Biomechanical comparison of different volar fracture fixation plates for distal radius fractures.

The purpose of this study was to compare the biomechanical properties of four volar fixed-angle fracture fixation plate designs in a novel sawbones model as well as in cadavers. Four volar fixed angle plating systems (Hand Innovations DVR-A, Avanta SCS/V, Wright Medical Lo-Con VLS, and Synthes stainless volar locking) were tested on sawbones models using an osteotomy gap model to simulate a distal radius fracture. Based on a power analysis, six plates from each system were tested to failure in axial compression. To simulate loads with physiologic wrist motion, six plates of each type were then tested to failure following 10,000 cycles applying 100N of compression. To compare plate failure behavior, two plates of each type were implanted in cadaver wrists and similar testing applied. All plate constructs were loaded to failure. All failed with in apex volar angulation. The Hand Innovations DVR-A plate demonstrated significantly more strength in peak load to failure and failure after fatigue cycling (p value < 0.001 for single load and fatigue failure).
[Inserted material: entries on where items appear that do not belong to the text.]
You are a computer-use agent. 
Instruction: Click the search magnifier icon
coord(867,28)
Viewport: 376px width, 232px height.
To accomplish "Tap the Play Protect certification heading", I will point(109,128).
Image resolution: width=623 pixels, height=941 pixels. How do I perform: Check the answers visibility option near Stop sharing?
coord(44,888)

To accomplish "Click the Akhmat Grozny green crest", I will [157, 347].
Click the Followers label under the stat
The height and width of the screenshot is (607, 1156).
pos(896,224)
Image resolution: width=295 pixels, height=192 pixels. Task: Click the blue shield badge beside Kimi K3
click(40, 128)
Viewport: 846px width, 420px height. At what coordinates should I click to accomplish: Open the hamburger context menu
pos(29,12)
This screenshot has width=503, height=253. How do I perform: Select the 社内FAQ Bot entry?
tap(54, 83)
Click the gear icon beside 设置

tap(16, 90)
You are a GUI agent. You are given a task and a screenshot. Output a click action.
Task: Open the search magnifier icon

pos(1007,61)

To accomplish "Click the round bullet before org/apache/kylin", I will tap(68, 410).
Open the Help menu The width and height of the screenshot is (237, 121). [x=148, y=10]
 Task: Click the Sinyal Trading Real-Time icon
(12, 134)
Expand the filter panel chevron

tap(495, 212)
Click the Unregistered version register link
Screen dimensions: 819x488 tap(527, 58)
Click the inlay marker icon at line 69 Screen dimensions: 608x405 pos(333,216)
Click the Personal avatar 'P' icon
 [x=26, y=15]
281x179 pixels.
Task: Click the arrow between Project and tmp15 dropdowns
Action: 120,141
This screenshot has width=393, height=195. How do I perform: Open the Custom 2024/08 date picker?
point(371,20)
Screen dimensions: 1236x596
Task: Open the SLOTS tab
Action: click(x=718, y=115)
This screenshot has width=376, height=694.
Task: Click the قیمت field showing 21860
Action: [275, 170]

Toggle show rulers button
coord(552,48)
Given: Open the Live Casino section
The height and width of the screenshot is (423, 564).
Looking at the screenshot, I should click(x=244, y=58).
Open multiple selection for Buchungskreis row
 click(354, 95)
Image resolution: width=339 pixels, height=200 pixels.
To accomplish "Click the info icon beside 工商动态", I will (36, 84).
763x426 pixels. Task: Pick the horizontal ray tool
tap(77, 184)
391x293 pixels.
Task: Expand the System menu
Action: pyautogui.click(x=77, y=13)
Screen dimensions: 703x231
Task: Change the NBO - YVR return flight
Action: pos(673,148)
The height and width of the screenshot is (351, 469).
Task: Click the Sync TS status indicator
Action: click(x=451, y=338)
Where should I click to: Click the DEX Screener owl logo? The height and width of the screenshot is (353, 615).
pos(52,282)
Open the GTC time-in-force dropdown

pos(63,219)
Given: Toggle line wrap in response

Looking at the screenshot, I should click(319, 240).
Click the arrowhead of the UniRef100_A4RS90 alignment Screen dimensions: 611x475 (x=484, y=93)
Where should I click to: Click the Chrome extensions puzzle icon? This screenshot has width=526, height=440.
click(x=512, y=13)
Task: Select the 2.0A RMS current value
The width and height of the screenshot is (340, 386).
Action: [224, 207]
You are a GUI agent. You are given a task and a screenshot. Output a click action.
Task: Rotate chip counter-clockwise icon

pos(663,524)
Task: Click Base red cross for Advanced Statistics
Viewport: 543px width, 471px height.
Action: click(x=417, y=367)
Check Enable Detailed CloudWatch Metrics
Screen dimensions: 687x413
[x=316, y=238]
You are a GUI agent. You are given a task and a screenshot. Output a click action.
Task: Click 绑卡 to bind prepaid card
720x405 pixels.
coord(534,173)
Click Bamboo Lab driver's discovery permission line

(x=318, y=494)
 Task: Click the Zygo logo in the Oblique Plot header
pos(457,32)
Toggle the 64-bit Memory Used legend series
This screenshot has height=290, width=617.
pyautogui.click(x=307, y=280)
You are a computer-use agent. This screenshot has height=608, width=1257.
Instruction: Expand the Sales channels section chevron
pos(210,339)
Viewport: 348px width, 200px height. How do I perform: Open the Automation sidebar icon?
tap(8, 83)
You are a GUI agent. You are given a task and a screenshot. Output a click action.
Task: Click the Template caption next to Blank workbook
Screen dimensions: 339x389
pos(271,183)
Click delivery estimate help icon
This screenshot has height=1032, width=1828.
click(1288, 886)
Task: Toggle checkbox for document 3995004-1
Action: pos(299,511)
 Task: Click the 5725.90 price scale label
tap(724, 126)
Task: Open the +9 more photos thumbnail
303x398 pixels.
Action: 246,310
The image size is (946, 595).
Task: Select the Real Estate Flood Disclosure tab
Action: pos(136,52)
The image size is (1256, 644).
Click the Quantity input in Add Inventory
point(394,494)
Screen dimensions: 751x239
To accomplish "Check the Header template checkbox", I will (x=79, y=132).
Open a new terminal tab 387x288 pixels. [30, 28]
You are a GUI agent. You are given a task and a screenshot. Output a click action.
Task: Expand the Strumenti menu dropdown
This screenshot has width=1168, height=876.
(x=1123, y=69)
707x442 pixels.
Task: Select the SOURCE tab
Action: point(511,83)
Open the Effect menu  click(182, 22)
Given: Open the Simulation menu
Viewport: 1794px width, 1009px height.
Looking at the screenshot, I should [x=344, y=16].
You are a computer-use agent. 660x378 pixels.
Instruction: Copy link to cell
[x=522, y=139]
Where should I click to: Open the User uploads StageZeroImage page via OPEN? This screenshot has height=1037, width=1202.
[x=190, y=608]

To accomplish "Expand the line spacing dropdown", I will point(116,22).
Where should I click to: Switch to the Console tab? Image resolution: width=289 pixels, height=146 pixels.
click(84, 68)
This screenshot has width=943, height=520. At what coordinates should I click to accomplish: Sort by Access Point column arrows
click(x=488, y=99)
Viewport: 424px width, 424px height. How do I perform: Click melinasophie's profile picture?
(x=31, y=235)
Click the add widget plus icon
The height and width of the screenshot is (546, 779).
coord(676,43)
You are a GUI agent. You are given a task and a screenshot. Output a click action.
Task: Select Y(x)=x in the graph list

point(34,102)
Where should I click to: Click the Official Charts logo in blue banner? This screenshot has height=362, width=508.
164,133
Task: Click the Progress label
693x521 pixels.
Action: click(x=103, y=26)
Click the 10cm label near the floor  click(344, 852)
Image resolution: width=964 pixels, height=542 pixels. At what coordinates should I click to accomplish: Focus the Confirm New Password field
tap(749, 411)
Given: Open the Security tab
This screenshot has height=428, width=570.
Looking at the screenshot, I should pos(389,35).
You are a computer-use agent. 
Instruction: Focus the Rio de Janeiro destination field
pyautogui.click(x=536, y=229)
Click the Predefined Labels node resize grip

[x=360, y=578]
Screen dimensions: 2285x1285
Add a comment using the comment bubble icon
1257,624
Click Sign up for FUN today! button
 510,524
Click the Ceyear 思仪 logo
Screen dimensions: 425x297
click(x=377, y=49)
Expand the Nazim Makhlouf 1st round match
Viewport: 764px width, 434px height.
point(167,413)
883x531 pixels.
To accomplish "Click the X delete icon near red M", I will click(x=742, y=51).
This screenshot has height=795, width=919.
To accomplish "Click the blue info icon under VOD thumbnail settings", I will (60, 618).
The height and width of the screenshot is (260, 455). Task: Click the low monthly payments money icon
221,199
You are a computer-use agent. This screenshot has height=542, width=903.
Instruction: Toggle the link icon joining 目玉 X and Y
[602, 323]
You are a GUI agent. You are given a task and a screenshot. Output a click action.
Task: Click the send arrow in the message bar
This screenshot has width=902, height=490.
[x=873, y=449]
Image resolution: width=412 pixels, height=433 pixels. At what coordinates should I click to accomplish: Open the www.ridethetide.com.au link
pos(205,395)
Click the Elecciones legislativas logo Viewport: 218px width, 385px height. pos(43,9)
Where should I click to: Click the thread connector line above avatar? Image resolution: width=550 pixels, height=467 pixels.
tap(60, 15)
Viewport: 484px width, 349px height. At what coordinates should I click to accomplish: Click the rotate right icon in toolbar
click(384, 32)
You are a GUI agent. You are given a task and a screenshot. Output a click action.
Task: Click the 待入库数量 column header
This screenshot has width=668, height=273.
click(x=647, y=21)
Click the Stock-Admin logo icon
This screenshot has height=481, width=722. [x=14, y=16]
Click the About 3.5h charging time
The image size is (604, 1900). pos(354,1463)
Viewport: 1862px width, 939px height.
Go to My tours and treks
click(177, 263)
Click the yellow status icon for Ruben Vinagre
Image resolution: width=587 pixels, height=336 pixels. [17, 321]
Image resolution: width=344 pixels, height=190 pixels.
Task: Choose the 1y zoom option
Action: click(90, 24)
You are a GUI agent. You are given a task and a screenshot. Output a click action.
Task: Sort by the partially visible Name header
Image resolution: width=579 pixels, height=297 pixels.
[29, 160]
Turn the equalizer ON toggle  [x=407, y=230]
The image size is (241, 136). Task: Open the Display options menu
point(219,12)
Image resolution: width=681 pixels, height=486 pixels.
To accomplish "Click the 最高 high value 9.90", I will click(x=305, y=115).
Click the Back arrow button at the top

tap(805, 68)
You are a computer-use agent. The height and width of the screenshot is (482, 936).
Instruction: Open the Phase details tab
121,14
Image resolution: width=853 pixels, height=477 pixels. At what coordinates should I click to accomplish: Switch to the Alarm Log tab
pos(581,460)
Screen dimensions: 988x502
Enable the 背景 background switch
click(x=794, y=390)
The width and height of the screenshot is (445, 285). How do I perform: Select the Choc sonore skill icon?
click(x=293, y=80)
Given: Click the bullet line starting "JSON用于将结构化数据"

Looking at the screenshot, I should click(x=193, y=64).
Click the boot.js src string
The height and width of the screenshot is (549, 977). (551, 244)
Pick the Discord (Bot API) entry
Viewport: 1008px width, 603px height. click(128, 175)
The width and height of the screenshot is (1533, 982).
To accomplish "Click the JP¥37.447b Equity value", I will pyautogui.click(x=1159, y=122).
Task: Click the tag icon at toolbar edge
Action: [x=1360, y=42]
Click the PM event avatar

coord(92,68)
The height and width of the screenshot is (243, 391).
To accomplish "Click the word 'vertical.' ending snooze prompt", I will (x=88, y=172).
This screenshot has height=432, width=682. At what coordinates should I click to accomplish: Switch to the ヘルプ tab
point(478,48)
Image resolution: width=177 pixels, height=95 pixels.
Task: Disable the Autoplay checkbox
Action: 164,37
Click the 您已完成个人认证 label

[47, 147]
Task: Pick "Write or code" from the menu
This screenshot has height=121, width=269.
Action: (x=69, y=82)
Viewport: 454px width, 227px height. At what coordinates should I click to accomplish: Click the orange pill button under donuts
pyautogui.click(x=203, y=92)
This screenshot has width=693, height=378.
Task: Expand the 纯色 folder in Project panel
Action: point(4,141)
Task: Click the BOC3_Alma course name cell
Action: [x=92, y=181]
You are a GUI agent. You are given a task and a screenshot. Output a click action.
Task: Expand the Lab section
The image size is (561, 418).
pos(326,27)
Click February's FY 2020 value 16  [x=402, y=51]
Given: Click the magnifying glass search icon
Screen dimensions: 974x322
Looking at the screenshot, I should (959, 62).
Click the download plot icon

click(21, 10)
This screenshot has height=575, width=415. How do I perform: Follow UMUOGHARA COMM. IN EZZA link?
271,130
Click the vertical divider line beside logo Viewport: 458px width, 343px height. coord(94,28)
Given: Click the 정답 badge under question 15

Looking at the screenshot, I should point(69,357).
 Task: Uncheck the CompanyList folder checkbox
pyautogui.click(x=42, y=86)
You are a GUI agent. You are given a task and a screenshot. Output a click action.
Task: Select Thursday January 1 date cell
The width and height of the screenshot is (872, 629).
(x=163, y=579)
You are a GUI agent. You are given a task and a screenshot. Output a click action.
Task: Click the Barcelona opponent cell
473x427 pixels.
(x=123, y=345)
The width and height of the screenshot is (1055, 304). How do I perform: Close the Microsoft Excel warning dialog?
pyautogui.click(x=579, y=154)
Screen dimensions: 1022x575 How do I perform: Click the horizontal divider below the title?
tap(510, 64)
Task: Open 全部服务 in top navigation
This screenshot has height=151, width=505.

However, there was no significant difference in stiffness among the four plates in synthetic bone. The cadaveric model demonstrated the same mode of failure as the sawbones. None of the volar plates demonstrated screw breakage or pullout, except the tine plate (Avanta SCS/V) with 1 mm of pullout in 2 of 12 plates. This study demonstrates the utility of sawbones in biomechanical testing and indicates that volar fixation of unstable distal radius fractures with a fixed angle device is a reliable means of stabilization.